◆ **PROBLEM REQUIREMENTS**
Please rewrite the post on Aureopterix micans, starting with "Featured insect: Aureopterix" and going on through "at moderate altitudes.", with "moth fauna" changed to "insect fauna".

◆ **DOCUMENT EXCERPT**

Monday, 28 June 2010

Featured insect: Aureopterix micans (Lepidoptera: Micropterigidae)

The moth fauna of the Pacific is still fairly unknown, with most of the work that's been done on the region's being rather old and with few recent revisions. An addition to the literature was recently published by George Gibbs in Zootaxa today on the Micropterigidae of Australia, New Zealand and New Caledonia. In it, he describes the species pictured:
Aureopterix micans from New Caledonia. This beautiful species is fairly widespread and common throughout New Caledonia at moderate altitudes.

As suggested by the name of the family, the Micropterigidae are part of the microlepidoptera---an informal name for a bunch of families that are small and tend to escape the notice of the public. They also tend to escape the notice of most specialists, and so their biology is not particularly well known. This is true for Aureopterix micans, however, the larvae for some of the other species described in the paper are known to feed on foliose liverworts. This is likely to be true of A. micans also.

It is believed that the distribution of the Micropterigidae may offer insights into the biogeography of the South Pacific region. The distribution of Auropterix offers a fairly standard interpretation of New Caledonian biogeography. While A. micans is restricted to New Caledonia; the only other species currently known in the genus, A. sterops, is found in northern Queensland, Australia. This East Coast Australia---New Caledonia connection is fairly typical of a lot of the fauna of the island. Other species of Micropterigidae however do not show this pattern, being closer to species in New Zealand than Australia. While Biogeography is full of interesting details such as these, going from hypotheses of pattern to process can be difficult to test, and will require greater research into the fauna of each area and underlying geology and ecology of the species involved.

◆ **SUPPLIED DATA**

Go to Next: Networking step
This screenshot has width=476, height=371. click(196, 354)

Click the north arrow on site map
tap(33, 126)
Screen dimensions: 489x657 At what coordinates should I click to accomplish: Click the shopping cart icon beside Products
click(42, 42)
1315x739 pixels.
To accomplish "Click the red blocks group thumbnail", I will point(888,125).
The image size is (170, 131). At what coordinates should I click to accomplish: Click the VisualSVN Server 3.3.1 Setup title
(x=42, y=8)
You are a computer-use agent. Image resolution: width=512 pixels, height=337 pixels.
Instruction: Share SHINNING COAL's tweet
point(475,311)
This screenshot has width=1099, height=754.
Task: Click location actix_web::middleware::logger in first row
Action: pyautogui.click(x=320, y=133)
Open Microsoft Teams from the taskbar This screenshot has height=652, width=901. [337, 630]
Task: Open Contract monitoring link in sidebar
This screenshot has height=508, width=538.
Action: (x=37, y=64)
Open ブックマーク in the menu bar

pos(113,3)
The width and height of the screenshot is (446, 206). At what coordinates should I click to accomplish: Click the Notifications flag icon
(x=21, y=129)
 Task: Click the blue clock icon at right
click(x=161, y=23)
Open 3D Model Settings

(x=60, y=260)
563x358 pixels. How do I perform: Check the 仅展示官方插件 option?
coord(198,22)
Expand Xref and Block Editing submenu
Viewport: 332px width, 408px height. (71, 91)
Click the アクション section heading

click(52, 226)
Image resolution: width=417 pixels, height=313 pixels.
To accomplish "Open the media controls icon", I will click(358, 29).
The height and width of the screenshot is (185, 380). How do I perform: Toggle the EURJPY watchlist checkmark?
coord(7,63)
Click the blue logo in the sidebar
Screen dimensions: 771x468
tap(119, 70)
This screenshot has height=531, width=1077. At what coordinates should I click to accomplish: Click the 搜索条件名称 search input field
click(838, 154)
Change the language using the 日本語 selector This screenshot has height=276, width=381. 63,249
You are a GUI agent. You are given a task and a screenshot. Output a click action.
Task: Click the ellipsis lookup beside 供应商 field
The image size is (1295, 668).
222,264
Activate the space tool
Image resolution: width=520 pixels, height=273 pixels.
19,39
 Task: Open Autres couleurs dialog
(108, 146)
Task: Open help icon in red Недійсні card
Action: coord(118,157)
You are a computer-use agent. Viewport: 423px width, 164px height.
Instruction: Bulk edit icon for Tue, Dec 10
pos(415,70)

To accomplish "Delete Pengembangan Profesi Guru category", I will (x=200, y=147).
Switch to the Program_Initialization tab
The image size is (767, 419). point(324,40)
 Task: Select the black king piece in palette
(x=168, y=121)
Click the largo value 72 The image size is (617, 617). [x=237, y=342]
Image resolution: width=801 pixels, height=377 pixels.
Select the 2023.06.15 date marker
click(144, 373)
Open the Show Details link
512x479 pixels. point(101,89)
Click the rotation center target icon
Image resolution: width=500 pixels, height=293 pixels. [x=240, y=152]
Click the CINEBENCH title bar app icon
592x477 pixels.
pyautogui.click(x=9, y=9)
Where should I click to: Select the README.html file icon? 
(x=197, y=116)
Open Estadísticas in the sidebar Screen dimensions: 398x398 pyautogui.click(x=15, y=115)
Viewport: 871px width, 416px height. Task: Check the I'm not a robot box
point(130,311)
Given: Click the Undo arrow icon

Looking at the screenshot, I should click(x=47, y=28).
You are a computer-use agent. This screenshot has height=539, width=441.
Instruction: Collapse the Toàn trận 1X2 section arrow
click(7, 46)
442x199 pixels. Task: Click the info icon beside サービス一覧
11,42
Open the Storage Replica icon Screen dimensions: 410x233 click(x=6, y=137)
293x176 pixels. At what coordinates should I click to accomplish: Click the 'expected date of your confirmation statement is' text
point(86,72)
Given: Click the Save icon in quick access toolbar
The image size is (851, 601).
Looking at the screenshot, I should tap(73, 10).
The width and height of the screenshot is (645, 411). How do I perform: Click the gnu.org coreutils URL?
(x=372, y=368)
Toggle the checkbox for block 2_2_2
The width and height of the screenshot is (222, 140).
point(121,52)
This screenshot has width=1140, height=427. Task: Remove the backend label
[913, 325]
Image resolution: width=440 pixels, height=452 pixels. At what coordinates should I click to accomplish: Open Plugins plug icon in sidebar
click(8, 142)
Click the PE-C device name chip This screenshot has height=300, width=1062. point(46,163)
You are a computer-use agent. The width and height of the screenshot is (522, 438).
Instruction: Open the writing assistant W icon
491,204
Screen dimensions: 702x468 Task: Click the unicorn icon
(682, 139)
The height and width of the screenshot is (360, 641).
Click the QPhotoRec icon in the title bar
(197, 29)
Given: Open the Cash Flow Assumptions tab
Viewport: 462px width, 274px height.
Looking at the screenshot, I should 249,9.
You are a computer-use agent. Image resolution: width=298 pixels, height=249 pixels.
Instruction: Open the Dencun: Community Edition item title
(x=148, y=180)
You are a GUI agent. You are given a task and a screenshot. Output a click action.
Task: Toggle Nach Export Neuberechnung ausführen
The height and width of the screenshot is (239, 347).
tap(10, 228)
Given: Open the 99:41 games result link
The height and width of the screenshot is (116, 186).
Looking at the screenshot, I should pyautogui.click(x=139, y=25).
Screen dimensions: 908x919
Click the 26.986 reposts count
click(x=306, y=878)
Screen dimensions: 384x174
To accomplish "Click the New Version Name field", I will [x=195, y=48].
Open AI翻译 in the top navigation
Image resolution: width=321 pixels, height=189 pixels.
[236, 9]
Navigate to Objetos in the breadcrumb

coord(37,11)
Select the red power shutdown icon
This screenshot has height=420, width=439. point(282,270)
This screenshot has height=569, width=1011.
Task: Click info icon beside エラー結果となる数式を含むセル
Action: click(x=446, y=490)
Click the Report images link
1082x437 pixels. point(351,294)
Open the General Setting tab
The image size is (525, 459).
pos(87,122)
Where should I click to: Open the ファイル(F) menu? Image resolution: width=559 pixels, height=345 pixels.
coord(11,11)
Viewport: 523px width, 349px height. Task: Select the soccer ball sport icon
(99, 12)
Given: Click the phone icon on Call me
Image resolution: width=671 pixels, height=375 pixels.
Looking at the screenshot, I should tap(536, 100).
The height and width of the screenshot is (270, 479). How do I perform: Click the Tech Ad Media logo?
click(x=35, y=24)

◆ **SOLUTION TO THIS PROBLEM**
Featured insect: Aureopterix micans (Lepidoptera: Micropterigidae)

The insect fauna of the Pacific is still fairly unknown, with most of the work that's been done on the region's being rather old and with few recent revisions. An addition to the literature was recently published by George Gibbs in Zootaxa today on the Micropterigidae of Australia, New Zealand and New Caledonia. In it, he describes the species pictured:
Aureopterix micans from New Caledonia. This beautiful species is fairly widespread and common throughout New Caledonia at moderate altitudes.